The housing recovery will be able to digest the upcoming impact of the rise in interest rates, according to one housing economist.

Mark Fleming, chief economist at First American, commented on the Thursday release of the National Association of Realtors’ existing-home sales numbers saying, “An expected move by the Federal Reserve this fall to raise rates will have a moderating, but not devastating impact on market capacity for existing-home sales.”

He also noted that rising rates are an indication of stronger labor market conditions, which is beneficial to the housing market.

The predictions are based on First American’s proprietary Existing-Home Sales Capacity model, which provides a gauge on whether existing-homes sales are under capacity or over capacity.

For the month of July, the EHS-C seasonally adjusted, annual rate of sales decreased by 23,000, a decrease of 0.4% compared to June and a decrease of 2.5% compared to a year ago.
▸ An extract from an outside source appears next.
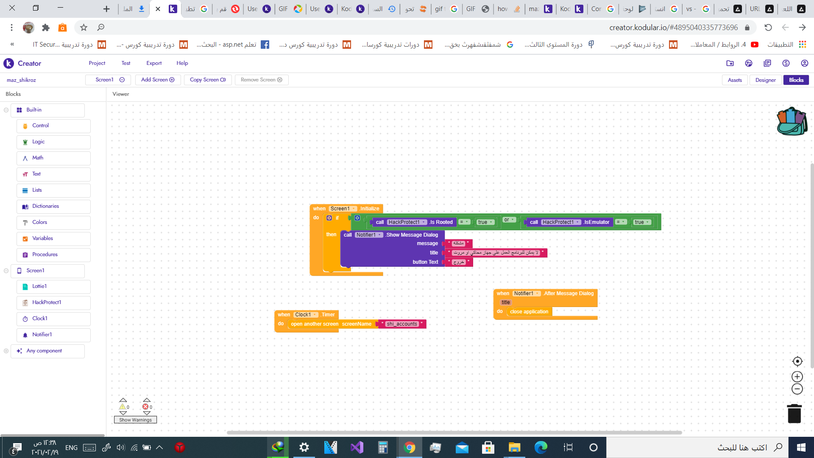Select the Colors block category
Image resolution: width=814 pixels, height=458 pixels.
tap(39, 222)
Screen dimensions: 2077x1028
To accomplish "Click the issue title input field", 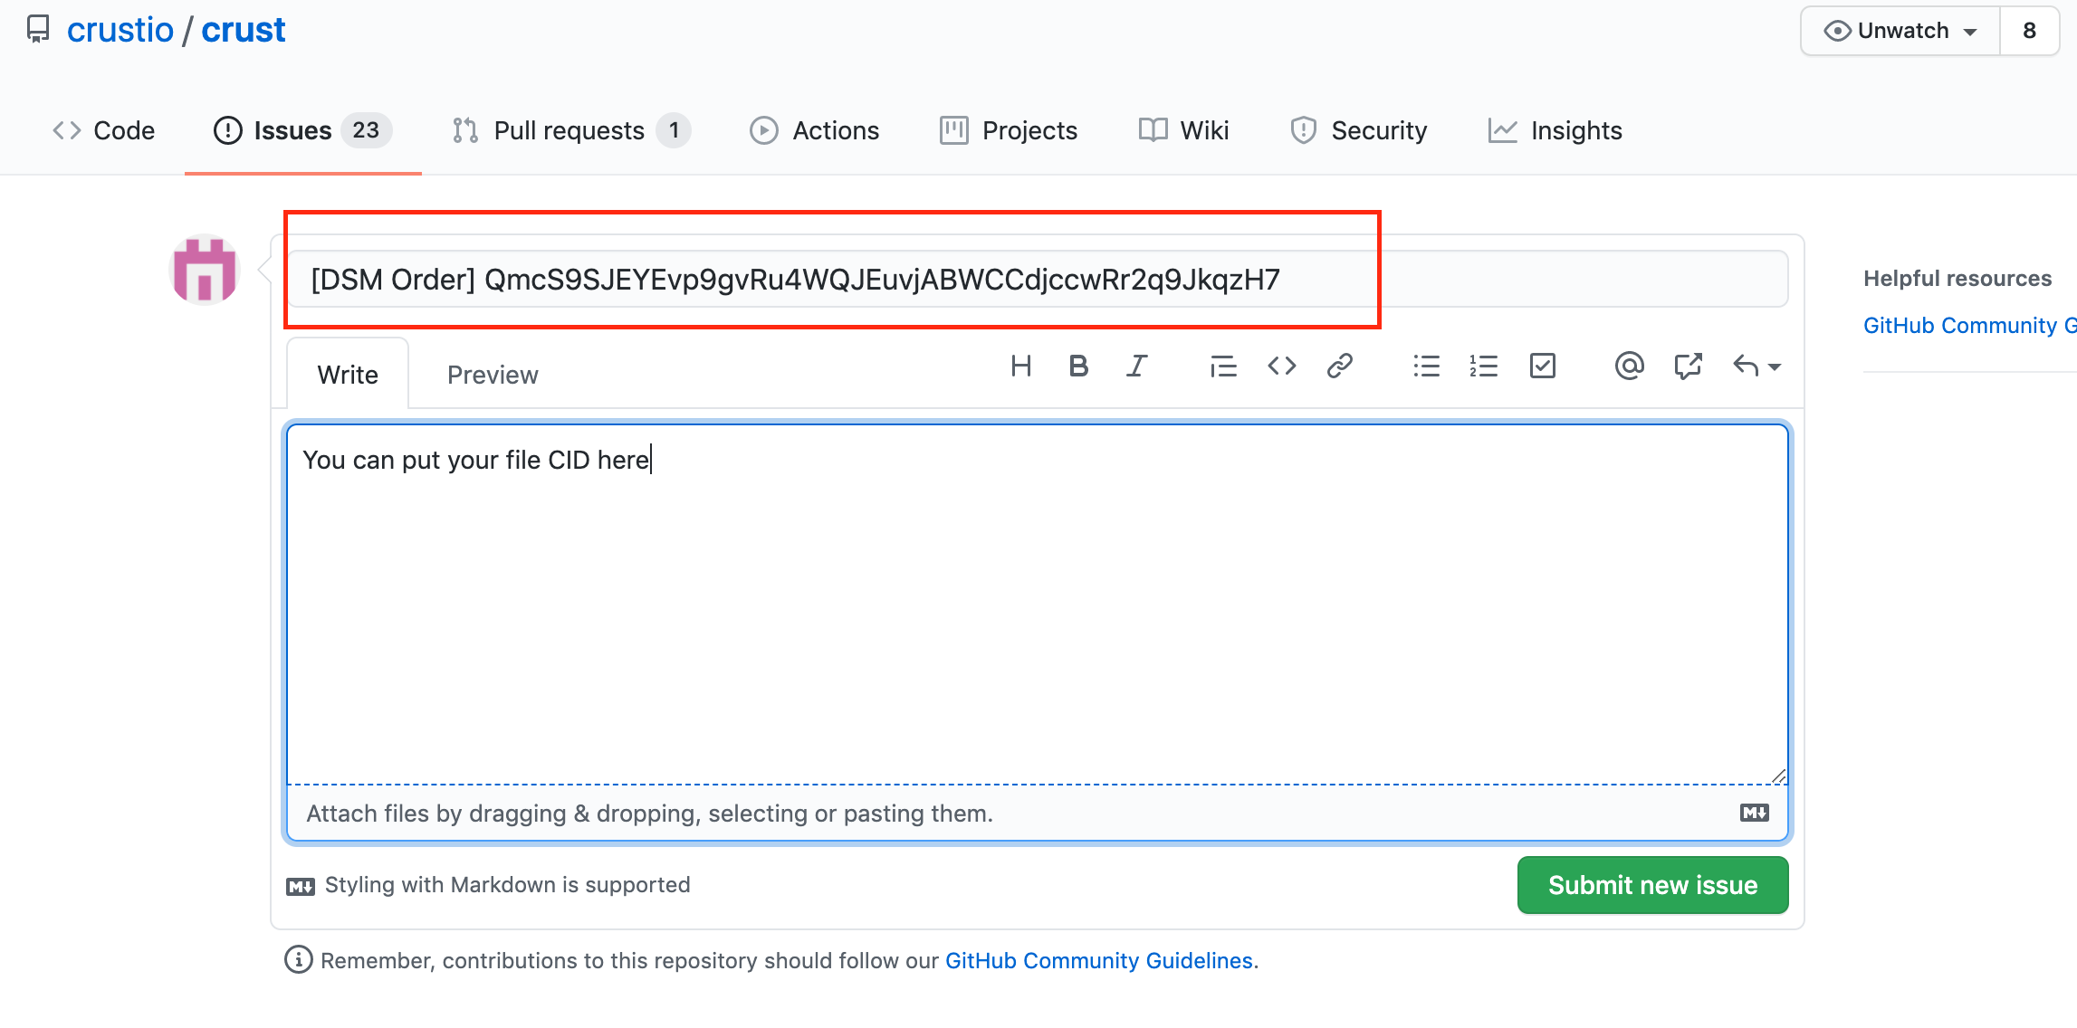I will click(x=1036, y=280).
The seasonally adjusted, annualized rate (SAAR) of existing-home sales capacity is up 80.5% from the low point of sales reached in February 2009.

“Labor market conditions and interest rate levels remain favorable to the housing market and these factors are keeping the market capacity for existing-home sales steady, nearing an equilibrium rate just below six million sales,” said Fleming.

“Pent-up supply is being released and existing owners are feeling more confident to place their homes on the market, helping to drive the actual sales level higher and close the gap between market capacity and actual existing-home sales quickly,” he continued,” he continued.  

According to the most recent June existing-home sales report, the median existing-homes sales price rose to $236,400, which exceeded the previous peak median sales price set in July 2006 of $230,400.

However, the ultimate timing of when the Fed will choose to raise rates remains unknown.

Federal Reserve Chair Janet Yellen went on record in July saying, “Indeed, most participants in June projected that an increase in the federal funds target range would likely become appropriate before year-end.”

An article in Bloomberg similarly reported that U.S. home construction would also be okay thanks to its solid foundation from an improving job market and growing household formations.

The article stated:

“Housing is in a real sweet spot, moving higher but not dangerously so,” said Eric Green, head of U.S. economic research at TD Securities in New York, who projected a 1.2 million pace. “The housing market will be strengthening over the second half. The Fed raising rates will not change that.”